RVM

The RmbRT language's virtual machine, RVM, is designed to facilitate an ideal execution environment for RL programs.

Design goals

The RVM is designed to meet these requirements:

RASM

RASM is the RVM's assembly language. RASM is naturally function-oriented, meaning that functions form distinct blocks of RASM; this is because instructions' opcodes and their immediate arguments are stored separately: a block of code begins with a prelude block containing all the immediate (constant) values for its instructions, followed by a much more compact stream of instructions that can also reuse constants. Since multiple instructions can refer to and share the same constants as their parameters, code naturally forms blocks of related instructions. For simpler decoding, values are all aligned words, while instructions are composed of independent single-byte values. The VM thus has two instruction pointers: the current operation and the address of the current constants block.
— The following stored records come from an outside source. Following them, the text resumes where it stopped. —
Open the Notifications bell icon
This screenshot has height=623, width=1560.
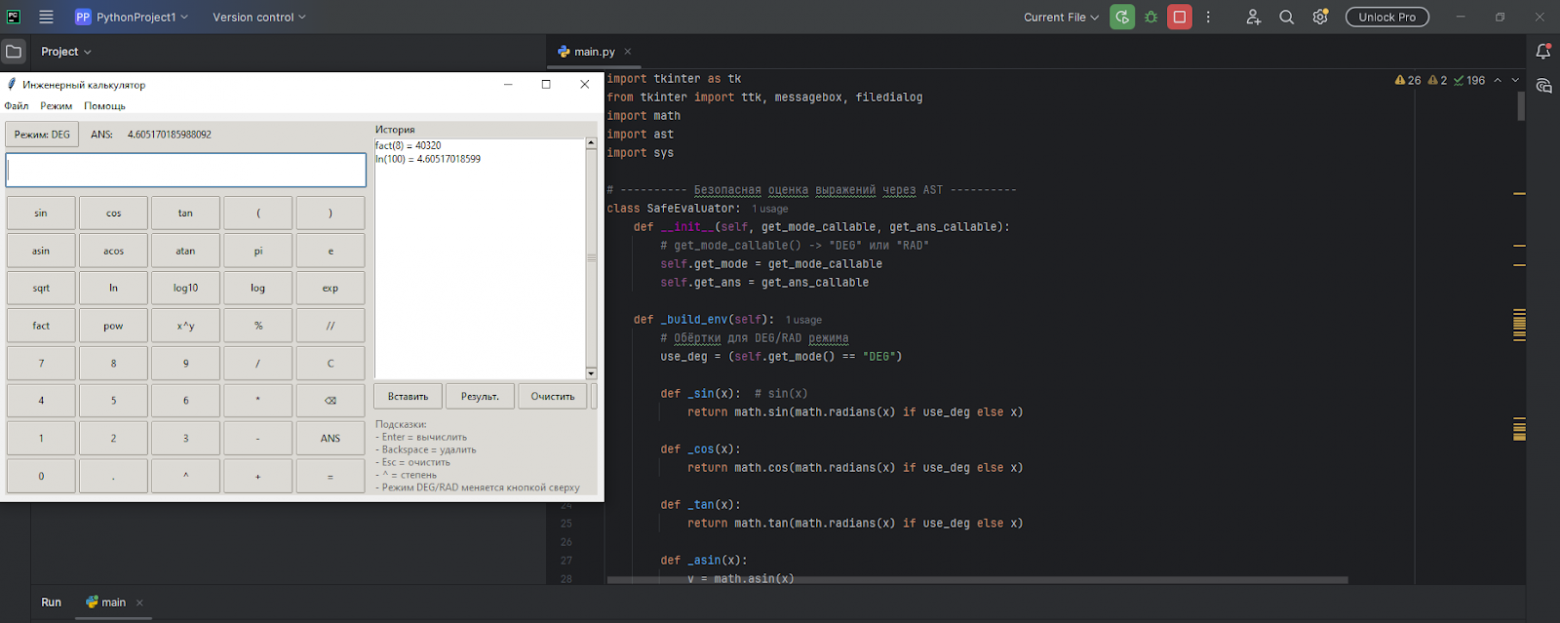click(x=1543, y=52)
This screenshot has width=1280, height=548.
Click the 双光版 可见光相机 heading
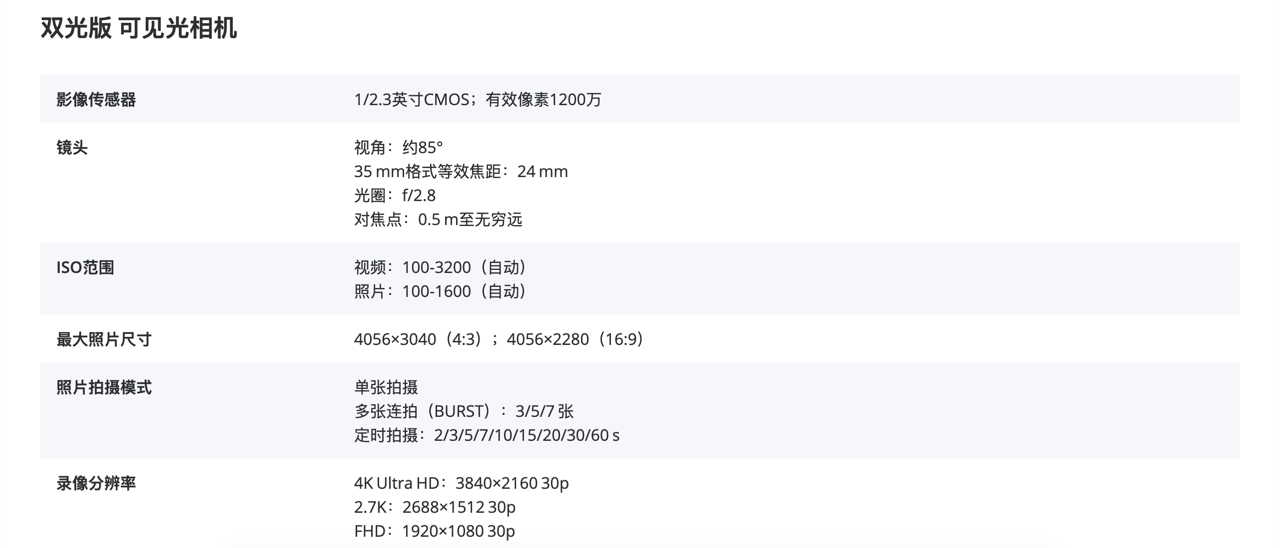138,28
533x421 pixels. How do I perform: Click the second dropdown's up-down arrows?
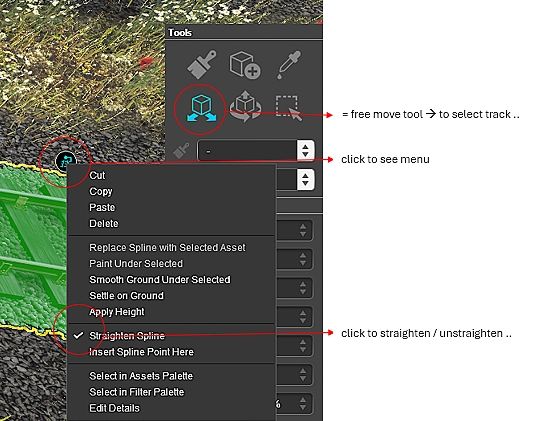pyautogui.click(x=306, y=179)
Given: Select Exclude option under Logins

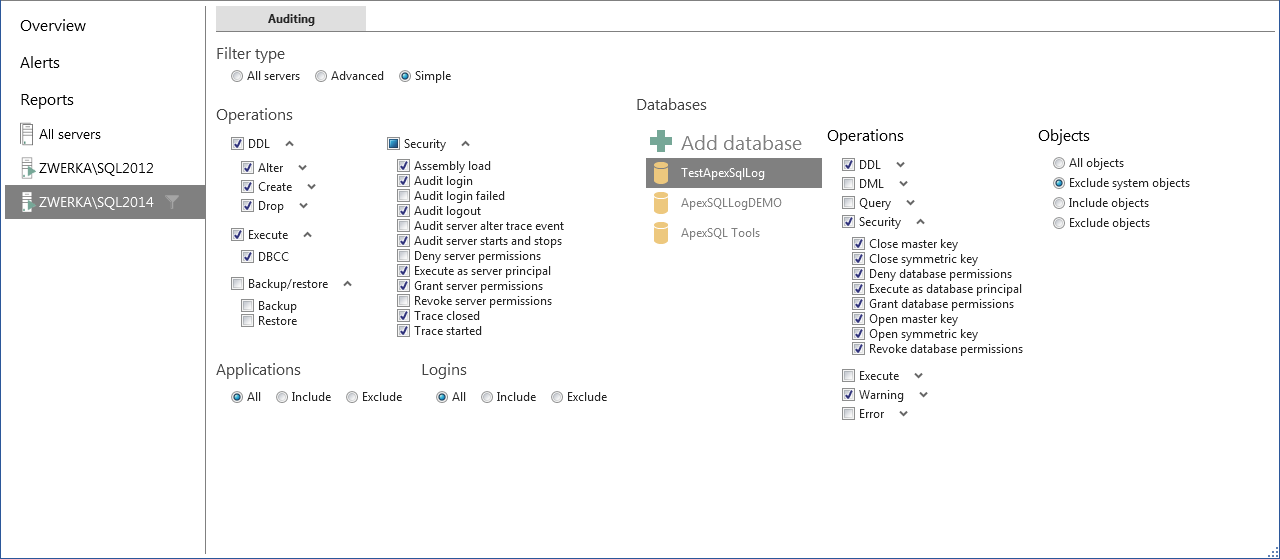Looking at the screenshot, I should click(557, 397).
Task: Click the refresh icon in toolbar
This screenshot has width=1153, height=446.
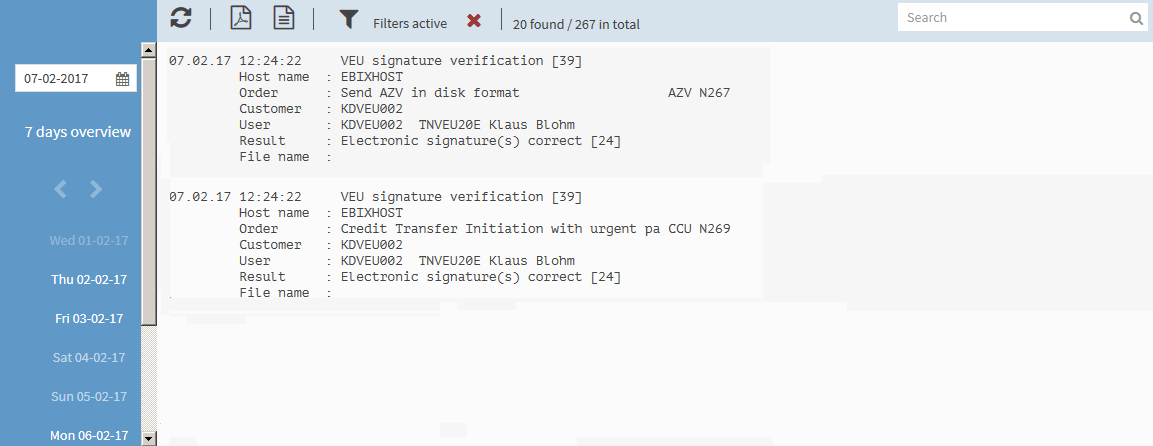Action: point(181,18)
Code cannot refer to any values not set in the associated constants block. In memory, the sign function could roughly look as follows:

sign($r0: signed): ($r0: signed)
VALUES
    #neg1 = -1
    #0    =  0
    #1    = +1

    #switch_neg = rel_addr .switch_neg
    #switch_pos = rel_addr .switch_pos
CODE
    CMP $r0, #0 // compare, set condition flags
    SWITCH #switch_neg, #switch_pos // switch based on condition flags
    .switch_0: // implicit
        RET
    .switch_neg:
        SET $r0 = #neg1
        RET
    .switch_pos:
        SET $r0 = #1
        RET

This changes the nature of assembly from the conventional approach of independent instruction streams to function-like blocks of interconnected instructions.
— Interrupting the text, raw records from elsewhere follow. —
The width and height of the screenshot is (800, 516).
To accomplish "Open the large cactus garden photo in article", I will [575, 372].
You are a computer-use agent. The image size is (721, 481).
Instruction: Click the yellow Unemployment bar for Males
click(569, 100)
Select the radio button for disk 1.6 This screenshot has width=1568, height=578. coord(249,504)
All of this may seem unnecessarily complicated, but it makes it very simple to generate templated ASM code for it: TRASM. If a value is unknown because it is a templated placeholder, then the code can still be generated and a placeholder for it can be generated in the values block:

[T: TYPE] new($rArgs: stack addr 0x...): ($r0: addr)
VALUES
    TEMPLATE #T_SIZE
    TEMPLATE #T_ALIGN
    TEMPLATE #T_CONSTRUCTOR
    #alloc = code 0x...
    #0 = 0
    #alloc_failed = rel_addr .alloc_failed
CODE
    PUSH #T_SIZE
    PUSH #T_ALIGN
    CALL #alloc
    EQ? $r0, #0
    THEN #alloc_failed
        PUSH $r0 // save THIS
        CALL_WITH_ARGS #T_CONSTRUCTOR, rArgs // forward arguments, r0 = THIS
        POP $r0 // restore THIS
    .alloc_failed:
        RET // return 0 | THIS

This code can now either be instantiated fully upon compiling, so that all TEMPLATE marked values are filled with their real values, or it can be instantiated at runtime by simply injecting an additional VALUES block that will override all TEMPLATE values. For this, a special call operation exists. This works best for templated functions sharing the same template arguments (such as member functions sharing class-wide templates): they can just reuse the same template block they were called with, but it also works for unrelated template arguments by linking the template block needed to call the inner function as a template value in the outer function's template block. Thus, while for untemplated code, this separation of code and values may be slightly inefficient, for templated code, it allows for massive code deduplication, as types like hash tables or vectors would only need to exist in memory once, at a slight runtime overhead of passing an additional data pointer to such a call. To deduplicate a templated function, only the values depending on the template arguments have to be instantiated into injectable value blocks, and the call instruction would take one more argument.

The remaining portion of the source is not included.